» EXERCISE OBJECTIVE
Having found the line that holds "Click the 0.00110394 sell order row", give that line and all lines after it again, word for word, through the end of the data below.

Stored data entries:
----------------------------------------

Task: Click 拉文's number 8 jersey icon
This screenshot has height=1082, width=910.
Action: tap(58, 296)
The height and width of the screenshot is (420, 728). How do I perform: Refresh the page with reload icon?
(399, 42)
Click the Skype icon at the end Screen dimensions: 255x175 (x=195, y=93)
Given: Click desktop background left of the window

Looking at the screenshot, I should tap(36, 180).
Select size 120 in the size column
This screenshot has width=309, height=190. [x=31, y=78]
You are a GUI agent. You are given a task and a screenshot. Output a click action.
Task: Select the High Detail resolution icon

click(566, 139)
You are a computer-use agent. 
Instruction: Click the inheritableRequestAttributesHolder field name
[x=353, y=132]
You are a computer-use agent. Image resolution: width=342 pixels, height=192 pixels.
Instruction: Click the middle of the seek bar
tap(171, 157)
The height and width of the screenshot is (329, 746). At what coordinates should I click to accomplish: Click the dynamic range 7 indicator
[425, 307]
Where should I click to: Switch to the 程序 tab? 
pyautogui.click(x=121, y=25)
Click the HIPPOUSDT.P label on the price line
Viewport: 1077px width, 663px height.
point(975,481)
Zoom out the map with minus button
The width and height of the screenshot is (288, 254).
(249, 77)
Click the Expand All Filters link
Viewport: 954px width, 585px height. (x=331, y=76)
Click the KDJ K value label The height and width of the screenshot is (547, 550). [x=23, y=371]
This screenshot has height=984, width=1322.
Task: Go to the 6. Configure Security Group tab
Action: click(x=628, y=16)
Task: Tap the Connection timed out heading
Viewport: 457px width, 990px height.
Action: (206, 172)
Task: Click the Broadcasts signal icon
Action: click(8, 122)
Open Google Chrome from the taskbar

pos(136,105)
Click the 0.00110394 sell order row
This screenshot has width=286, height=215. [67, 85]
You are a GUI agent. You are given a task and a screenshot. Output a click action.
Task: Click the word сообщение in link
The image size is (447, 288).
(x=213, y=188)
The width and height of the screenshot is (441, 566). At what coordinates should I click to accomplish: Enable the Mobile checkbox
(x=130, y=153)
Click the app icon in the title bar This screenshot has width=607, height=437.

----------------------------------------

» ANSWER SPACE
Click the 0.00110394 sell order row
This screenshot has width=286, height=215. [67, 85]
You are a GUI agent. You are given a task and a screenshot. Output a click action.
Task: Click the word сообщение in link
The image size is (447, 288).
(x=213, y=188)
The width and height of the screenshot is (441, 566). At what coordinates should I click to accomplish: Enable the Mobile checkbox
(x=130, y=153)
Click the app icon in the title bar This screenshot has width=607, height=437.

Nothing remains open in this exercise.